| Description of the task |
For this exercise, please return exactly the line containing "This screenshot has height=469, width=749." and each line after it through the end of the records, with no pictures included.

[Dataset entries]
╭──

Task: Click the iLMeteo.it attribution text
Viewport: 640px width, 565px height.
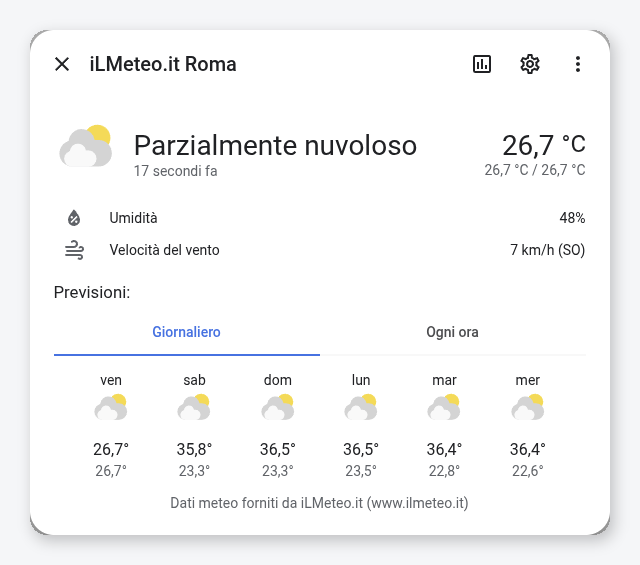Action: point(319,503)
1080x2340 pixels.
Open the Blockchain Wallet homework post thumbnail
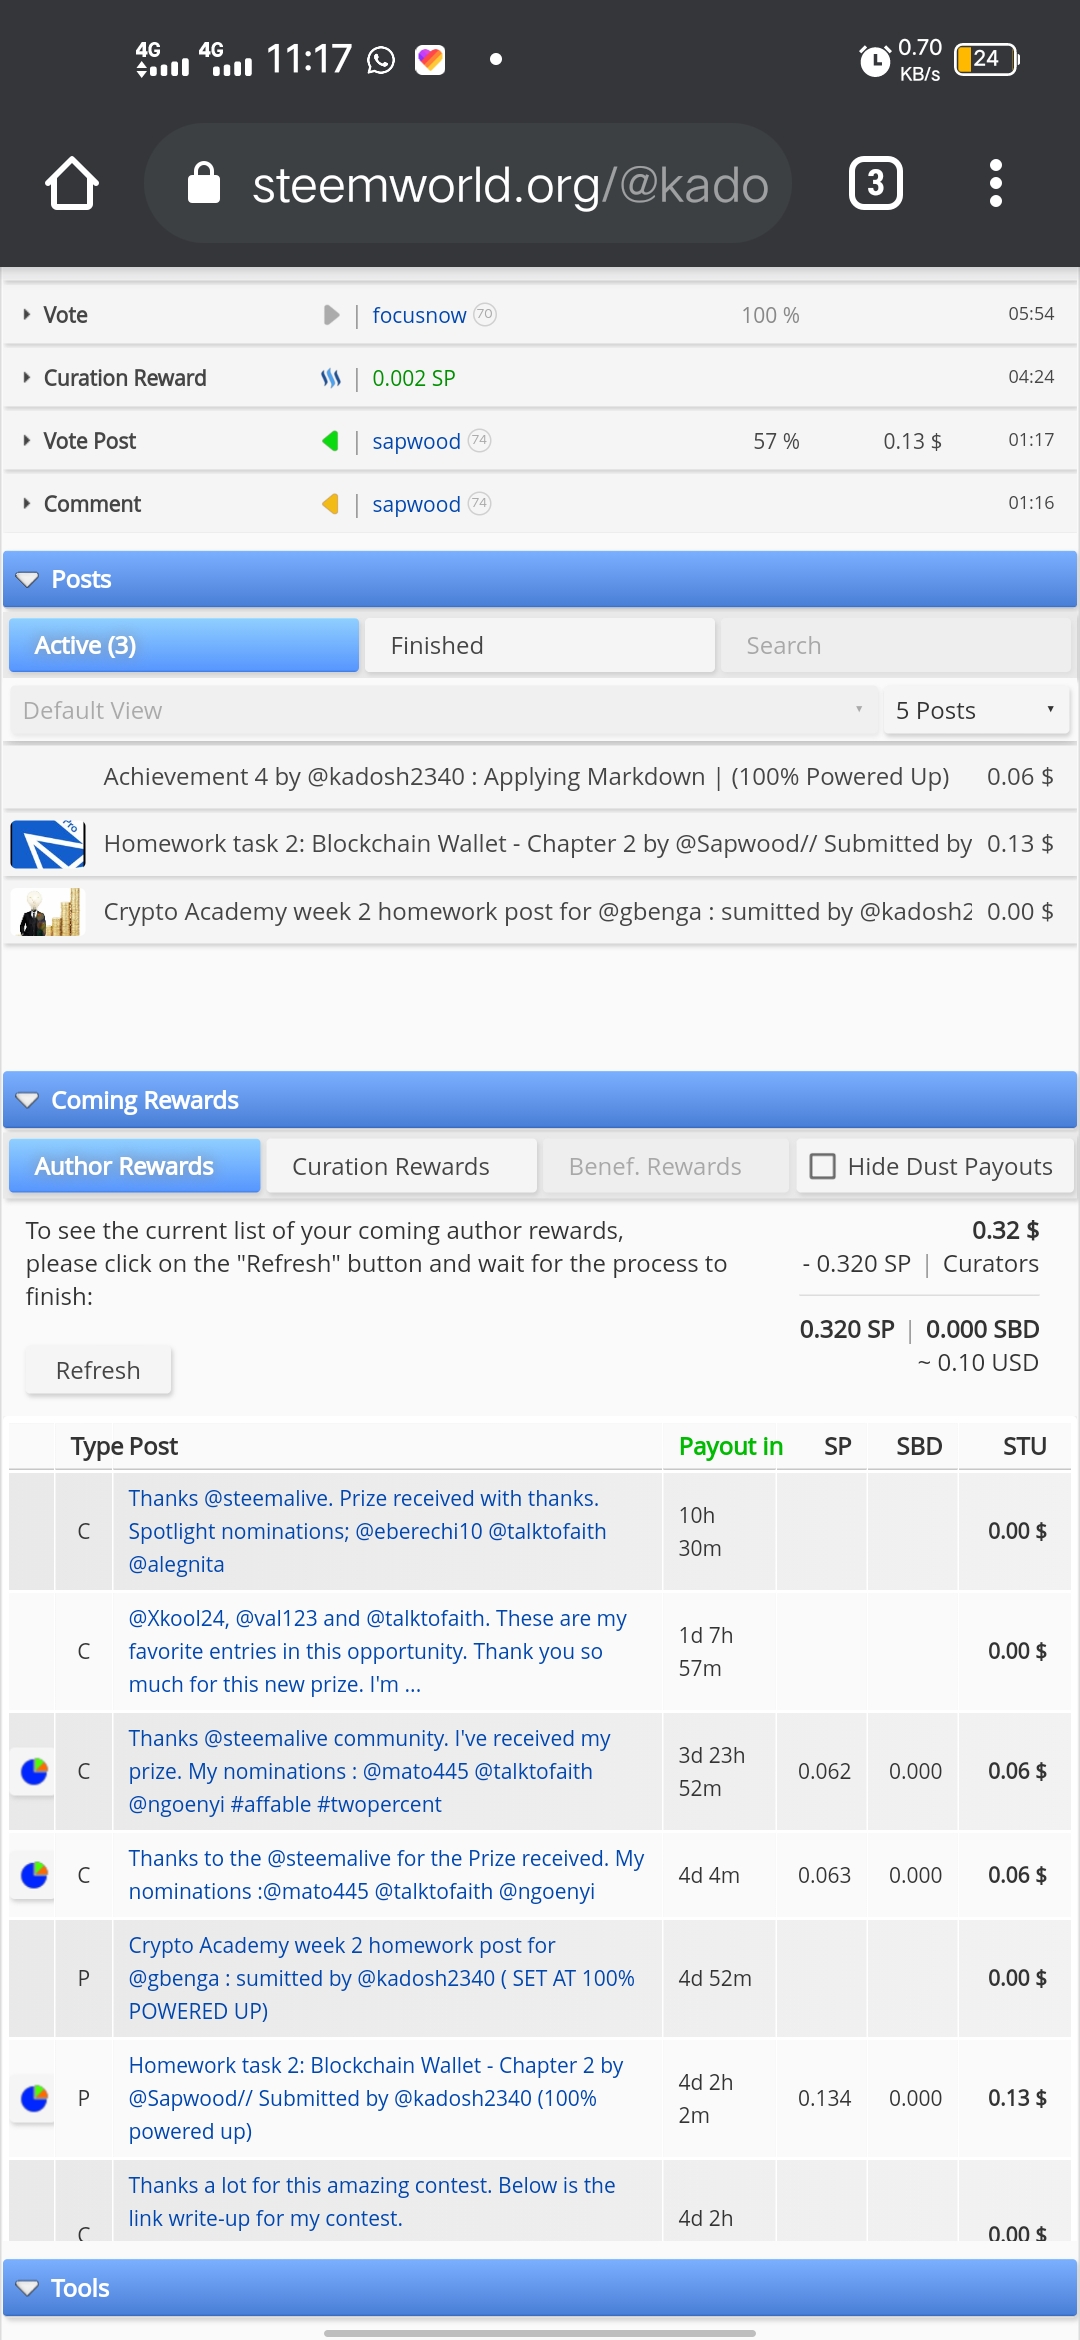pyautogui.click(x=48, y=844)
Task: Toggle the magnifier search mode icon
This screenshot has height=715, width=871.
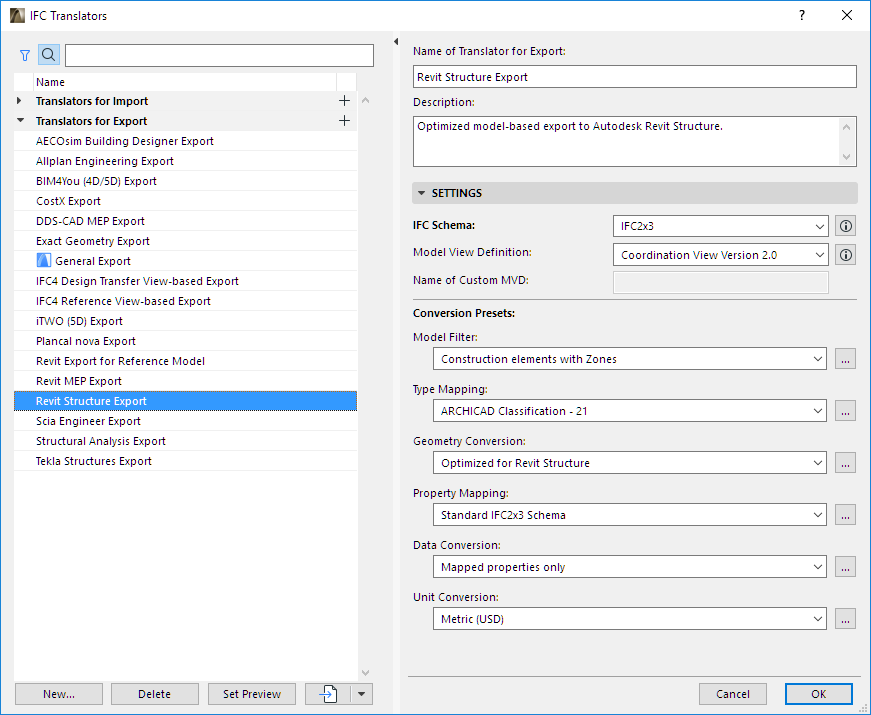Action: (x=48, y=55)
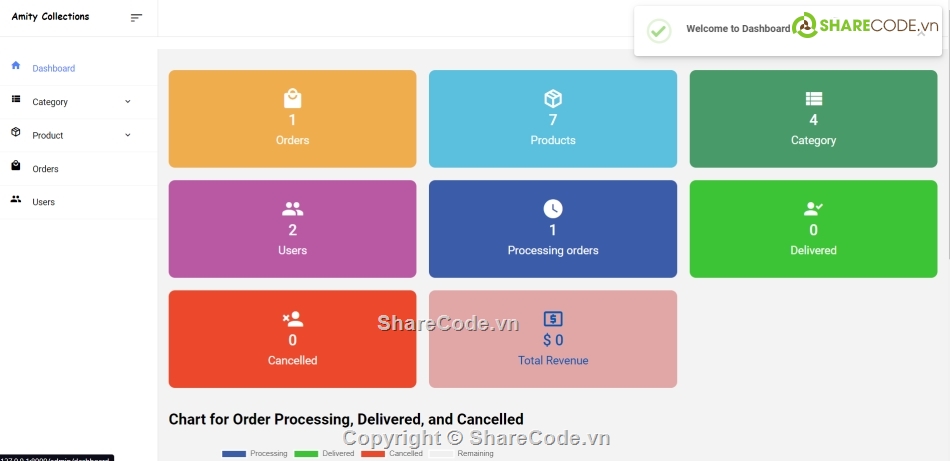Image resolution: width=950 pixels, height=461 pixels.
Task: Toggle the Remaining legend color swatch
Action: click(441, 454)
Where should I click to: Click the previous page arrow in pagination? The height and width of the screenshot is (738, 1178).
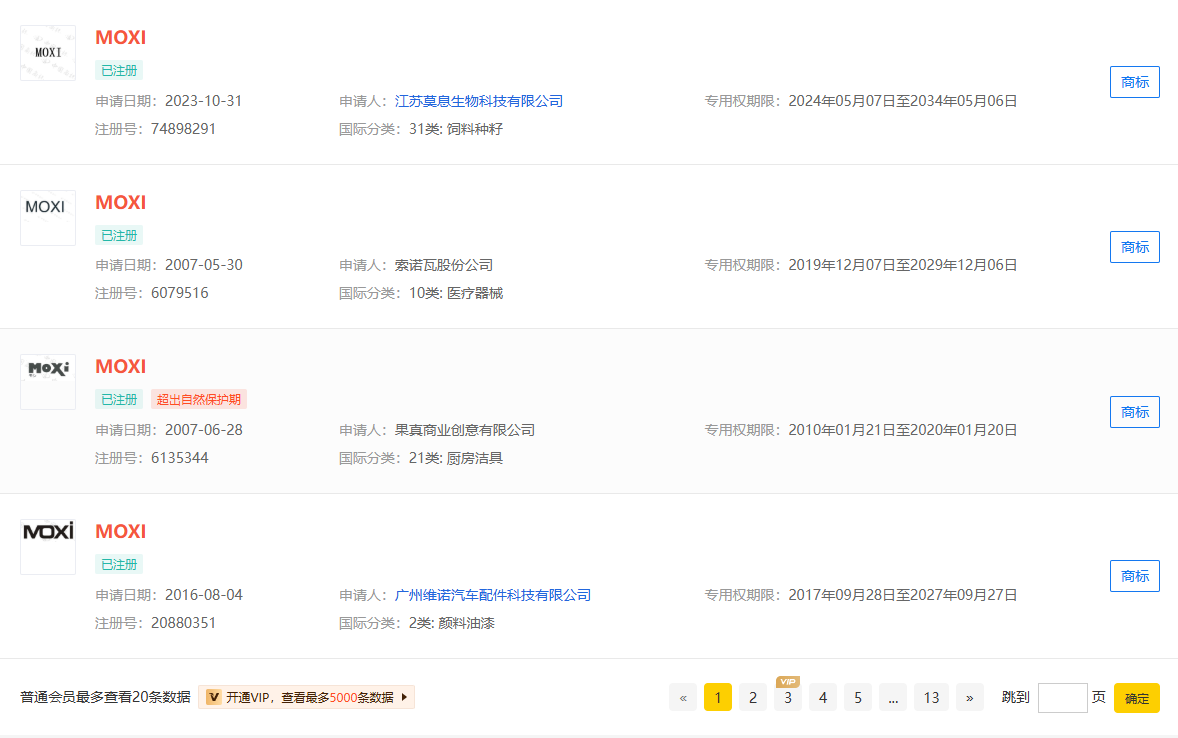pyautogui.click(x=683, y=698)
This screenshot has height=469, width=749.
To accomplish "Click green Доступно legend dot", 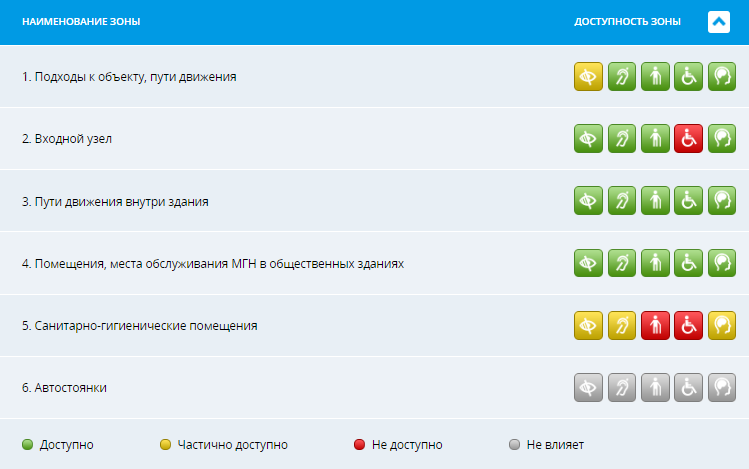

╰──

| Output for this task |
This screenshot has height=469, width=749.
To accomplish "Click green Доступно legend dot", 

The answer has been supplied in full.